BEGIN DATASET RECORDS
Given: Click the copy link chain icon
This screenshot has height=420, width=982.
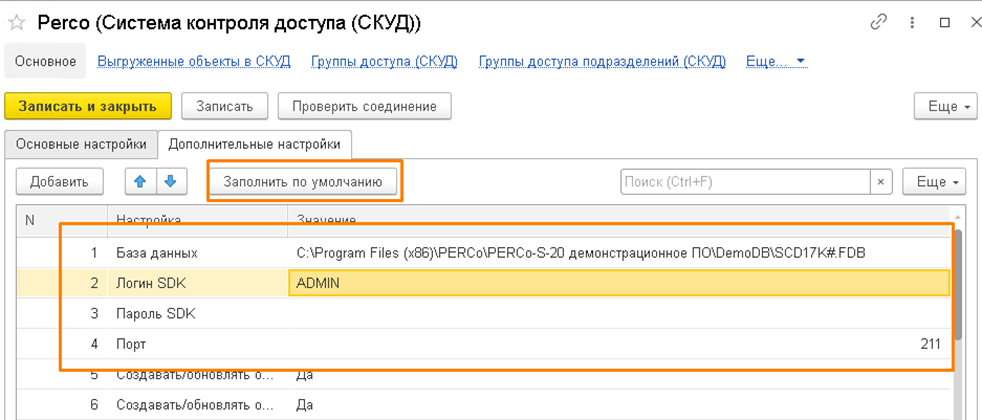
END DATASET RECORDS
BEGIN DATASET RECORDS
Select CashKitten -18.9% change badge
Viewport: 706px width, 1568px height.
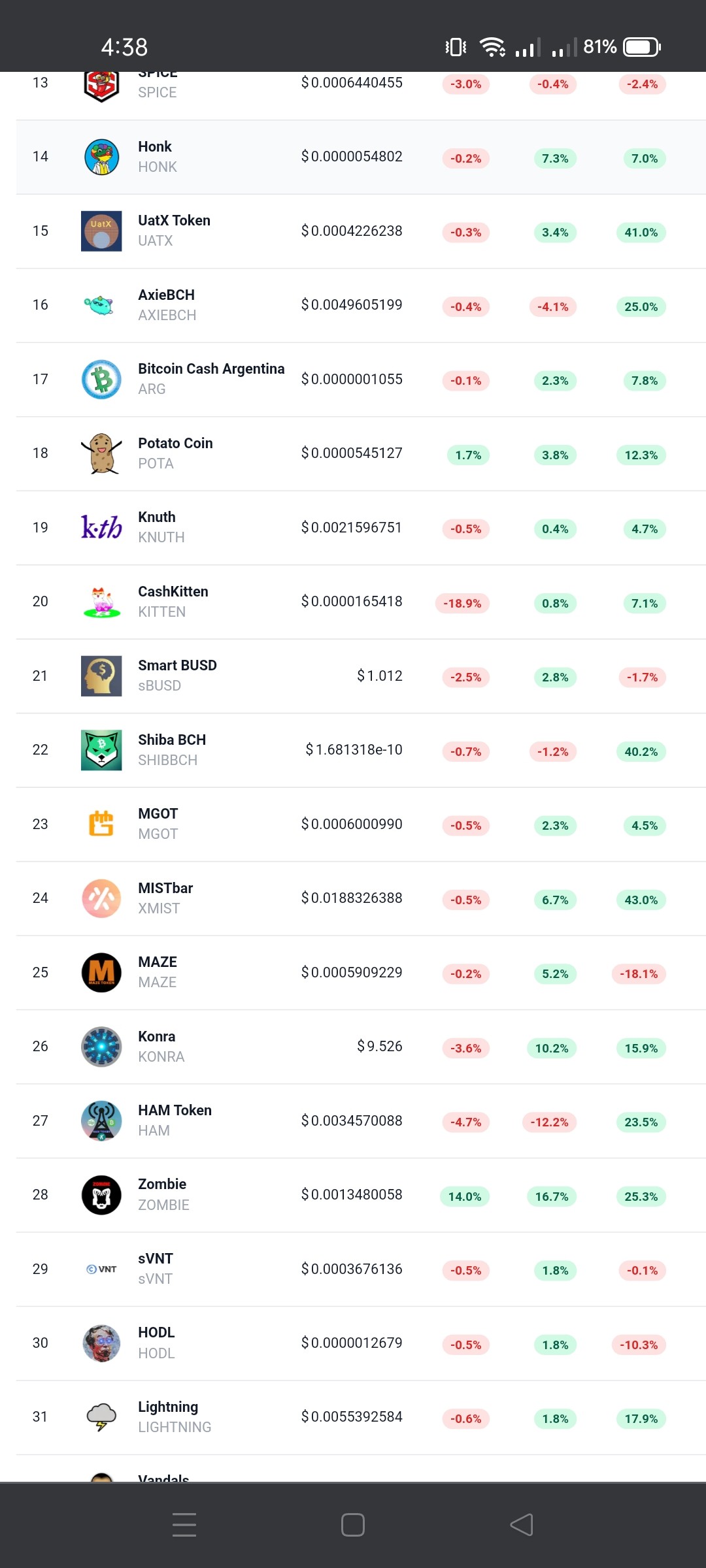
END DATASET RECORDS
BEGIN DATASET RECORDS
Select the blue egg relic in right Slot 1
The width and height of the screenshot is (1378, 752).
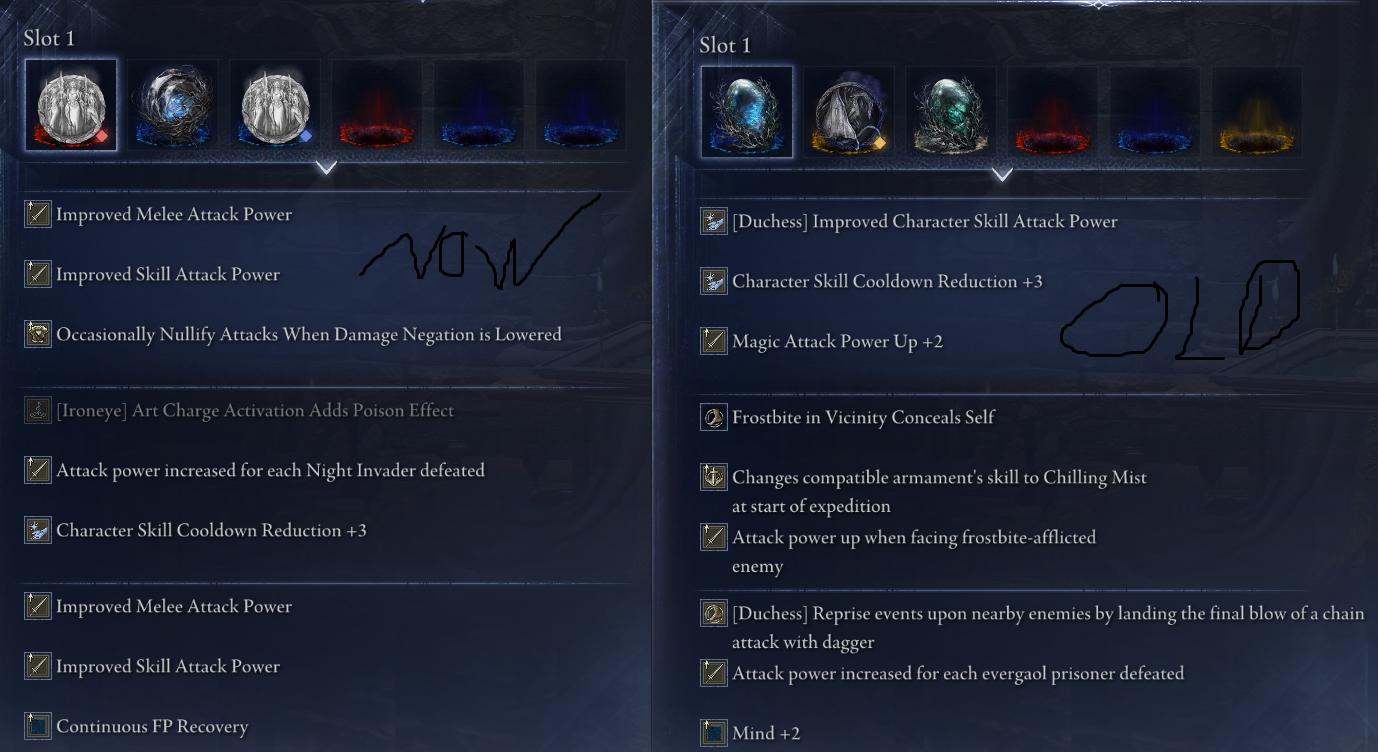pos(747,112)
END DATASET RECORDS
■ WORK REQUEST ■
What is needed is an exact copy of the lines above, from the one containing "Given: Click the copy link chain icon" through the one containing "This screenshot has height=420, width=982.", with nothing added.

■ REPLY TO THE EXERCISE ■
Given: Click the copy link chain icon
This screenshot has height=420, width=982.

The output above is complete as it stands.